> _Exercise brief_
Instruction for the data below: set down exactly the lines from the line with "Open 'Why is" to the line with "Task: Click the last row's Grocery List cell", inclusive, and no others.

****************************************

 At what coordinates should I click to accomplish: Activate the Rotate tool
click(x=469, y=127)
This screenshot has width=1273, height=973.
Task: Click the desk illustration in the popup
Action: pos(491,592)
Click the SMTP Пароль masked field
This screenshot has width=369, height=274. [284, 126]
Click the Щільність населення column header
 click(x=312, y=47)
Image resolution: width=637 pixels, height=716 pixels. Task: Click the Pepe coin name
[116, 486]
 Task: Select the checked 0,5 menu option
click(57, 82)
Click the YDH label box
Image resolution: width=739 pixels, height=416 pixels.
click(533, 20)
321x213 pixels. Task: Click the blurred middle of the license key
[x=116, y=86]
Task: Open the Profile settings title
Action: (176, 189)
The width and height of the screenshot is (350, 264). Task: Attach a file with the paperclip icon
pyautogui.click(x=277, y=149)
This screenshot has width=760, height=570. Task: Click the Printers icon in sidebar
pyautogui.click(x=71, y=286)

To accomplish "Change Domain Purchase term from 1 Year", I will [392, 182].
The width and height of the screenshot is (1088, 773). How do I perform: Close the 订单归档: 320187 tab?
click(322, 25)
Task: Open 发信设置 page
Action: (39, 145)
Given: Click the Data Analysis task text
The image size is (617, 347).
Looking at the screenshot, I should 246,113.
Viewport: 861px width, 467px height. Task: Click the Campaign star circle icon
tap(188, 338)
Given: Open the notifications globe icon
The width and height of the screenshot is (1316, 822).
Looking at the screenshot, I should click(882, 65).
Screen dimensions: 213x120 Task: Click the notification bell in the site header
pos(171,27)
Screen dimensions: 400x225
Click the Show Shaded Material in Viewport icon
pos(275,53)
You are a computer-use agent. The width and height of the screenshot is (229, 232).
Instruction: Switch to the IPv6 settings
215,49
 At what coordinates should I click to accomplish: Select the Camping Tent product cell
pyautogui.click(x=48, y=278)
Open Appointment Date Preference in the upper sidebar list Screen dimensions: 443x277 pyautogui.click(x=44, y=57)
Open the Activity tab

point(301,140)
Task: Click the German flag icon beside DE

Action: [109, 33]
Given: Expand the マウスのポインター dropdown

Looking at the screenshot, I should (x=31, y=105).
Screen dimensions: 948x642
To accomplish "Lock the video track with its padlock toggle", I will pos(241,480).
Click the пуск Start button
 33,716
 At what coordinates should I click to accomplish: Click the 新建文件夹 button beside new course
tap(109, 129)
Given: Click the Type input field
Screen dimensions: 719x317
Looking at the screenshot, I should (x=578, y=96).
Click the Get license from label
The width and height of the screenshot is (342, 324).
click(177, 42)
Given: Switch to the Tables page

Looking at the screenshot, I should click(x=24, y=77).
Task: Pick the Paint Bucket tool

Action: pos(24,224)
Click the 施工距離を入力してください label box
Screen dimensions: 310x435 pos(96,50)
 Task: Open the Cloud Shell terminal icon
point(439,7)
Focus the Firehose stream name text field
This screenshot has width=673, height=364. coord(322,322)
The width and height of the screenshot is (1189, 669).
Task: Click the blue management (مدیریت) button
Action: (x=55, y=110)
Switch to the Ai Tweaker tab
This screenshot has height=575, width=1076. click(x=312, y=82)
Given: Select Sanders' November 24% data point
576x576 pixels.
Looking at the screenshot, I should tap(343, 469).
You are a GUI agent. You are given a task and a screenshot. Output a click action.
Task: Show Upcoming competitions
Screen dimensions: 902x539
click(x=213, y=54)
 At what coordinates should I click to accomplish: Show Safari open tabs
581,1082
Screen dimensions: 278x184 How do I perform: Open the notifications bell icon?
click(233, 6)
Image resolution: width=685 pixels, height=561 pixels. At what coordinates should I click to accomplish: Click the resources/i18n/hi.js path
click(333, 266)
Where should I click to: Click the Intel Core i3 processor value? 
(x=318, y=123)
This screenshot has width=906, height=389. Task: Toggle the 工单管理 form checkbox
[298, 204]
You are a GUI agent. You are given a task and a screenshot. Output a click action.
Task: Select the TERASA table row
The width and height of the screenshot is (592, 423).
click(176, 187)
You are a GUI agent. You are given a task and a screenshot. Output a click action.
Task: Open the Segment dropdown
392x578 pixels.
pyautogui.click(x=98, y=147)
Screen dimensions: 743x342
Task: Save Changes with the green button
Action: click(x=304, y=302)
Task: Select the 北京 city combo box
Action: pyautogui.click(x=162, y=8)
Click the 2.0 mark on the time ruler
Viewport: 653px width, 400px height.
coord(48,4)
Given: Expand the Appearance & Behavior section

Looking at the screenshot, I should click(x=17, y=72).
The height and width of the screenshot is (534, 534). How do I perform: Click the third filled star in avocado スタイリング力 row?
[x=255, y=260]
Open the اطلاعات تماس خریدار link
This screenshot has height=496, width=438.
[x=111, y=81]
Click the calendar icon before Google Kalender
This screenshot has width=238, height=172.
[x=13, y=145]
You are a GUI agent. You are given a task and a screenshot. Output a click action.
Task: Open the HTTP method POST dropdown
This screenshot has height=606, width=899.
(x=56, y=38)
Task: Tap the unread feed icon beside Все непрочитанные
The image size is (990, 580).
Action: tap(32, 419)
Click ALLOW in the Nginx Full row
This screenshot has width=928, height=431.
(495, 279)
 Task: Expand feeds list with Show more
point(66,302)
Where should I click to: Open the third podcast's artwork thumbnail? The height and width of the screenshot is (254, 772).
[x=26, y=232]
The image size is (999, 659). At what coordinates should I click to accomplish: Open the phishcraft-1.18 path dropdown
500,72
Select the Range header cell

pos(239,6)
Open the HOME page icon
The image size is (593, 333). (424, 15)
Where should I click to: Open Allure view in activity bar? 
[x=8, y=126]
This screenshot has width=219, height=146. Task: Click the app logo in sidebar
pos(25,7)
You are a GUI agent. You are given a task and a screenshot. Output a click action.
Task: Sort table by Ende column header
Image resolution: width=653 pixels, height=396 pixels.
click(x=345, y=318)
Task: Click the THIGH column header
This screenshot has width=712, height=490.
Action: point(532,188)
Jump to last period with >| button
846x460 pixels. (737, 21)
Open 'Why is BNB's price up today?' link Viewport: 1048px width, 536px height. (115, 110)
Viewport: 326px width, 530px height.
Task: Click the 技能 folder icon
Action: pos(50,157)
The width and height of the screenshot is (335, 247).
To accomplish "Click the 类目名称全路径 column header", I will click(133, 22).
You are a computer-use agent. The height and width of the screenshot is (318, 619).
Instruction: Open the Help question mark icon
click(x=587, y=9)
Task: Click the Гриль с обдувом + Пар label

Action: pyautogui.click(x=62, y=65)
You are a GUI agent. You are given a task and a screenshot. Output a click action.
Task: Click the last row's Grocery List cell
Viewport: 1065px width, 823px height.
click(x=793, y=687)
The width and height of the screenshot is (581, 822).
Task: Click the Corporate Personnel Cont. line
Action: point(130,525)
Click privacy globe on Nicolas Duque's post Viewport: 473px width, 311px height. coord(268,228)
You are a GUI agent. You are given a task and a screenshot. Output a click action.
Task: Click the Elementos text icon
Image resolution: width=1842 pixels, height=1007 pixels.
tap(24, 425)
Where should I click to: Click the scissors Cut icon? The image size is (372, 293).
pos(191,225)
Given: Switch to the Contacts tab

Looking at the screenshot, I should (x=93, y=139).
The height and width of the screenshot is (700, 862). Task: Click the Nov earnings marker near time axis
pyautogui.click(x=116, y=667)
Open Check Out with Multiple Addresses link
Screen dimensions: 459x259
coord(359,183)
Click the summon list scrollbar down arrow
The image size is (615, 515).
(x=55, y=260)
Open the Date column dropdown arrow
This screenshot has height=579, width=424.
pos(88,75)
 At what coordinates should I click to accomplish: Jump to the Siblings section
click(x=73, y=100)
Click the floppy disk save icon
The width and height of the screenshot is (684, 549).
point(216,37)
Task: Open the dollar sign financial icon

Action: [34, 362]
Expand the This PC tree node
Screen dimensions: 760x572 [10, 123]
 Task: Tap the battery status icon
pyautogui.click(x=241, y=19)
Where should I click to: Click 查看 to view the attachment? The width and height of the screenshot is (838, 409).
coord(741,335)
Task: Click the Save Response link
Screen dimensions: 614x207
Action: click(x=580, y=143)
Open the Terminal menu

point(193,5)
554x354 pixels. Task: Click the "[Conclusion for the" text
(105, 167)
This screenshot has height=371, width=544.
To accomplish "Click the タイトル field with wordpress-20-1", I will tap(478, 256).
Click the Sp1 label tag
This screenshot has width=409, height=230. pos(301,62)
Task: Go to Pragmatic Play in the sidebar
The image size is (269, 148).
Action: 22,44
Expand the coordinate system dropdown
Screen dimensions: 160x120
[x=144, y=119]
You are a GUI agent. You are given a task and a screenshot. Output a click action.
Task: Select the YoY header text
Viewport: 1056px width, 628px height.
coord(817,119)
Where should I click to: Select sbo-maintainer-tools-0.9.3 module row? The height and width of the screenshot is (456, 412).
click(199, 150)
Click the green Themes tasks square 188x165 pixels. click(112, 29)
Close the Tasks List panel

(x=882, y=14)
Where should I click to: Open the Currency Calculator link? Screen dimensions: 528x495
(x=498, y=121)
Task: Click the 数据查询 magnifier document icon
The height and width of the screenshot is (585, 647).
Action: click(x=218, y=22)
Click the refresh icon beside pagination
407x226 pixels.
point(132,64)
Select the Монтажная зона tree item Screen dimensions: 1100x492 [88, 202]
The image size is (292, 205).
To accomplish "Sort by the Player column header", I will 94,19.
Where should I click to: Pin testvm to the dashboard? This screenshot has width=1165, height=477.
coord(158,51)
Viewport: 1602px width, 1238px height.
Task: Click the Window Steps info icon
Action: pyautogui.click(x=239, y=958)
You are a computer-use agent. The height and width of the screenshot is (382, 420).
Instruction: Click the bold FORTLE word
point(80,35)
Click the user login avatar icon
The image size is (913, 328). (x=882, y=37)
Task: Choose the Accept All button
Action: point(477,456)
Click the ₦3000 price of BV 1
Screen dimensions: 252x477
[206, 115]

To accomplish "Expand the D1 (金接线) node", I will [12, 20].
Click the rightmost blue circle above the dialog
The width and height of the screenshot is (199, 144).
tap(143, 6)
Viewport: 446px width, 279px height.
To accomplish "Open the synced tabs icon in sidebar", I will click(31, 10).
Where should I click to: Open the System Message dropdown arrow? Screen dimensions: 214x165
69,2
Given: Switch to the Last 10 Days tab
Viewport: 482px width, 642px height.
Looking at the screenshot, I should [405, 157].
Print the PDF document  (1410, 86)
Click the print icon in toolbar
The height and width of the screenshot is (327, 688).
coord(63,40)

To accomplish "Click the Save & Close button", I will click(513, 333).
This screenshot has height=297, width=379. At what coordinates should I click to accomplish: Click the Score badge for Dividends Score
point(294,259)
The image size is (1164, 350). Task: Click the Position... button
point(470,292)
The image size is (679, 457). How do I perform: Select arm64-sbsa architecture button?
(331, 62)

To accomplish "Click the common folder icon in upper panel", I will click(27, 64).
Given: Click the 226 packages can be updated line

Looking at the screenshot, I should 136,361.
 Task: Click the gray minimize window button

****************************************

> _Answer space_
Open 'Why is BNB's price up today?' link Viewport: 1048px width, 536px height. (115, 110)
Viewport: 326px width, 530px height.
Task: Click the 技能 folder icon
Action: pos(50,157)
The width and height of the screenshot is (335, 247).
To accomplish "Click the 类目名称全路径 column header", I will click(133, 22).
You are a computer-use agent. The height and width of the screenshot is (318, 619).
Instruction: Open the Help question mark icon
click(x=587, y=9)
Task: Click the Гриль с обдувом + Пар label

Action: pyautogui.click(x=62, y=65)
You are a GUI agent. You are given a task and a screenshot. Output a click action.
Task: Click the last row's Grocery List cell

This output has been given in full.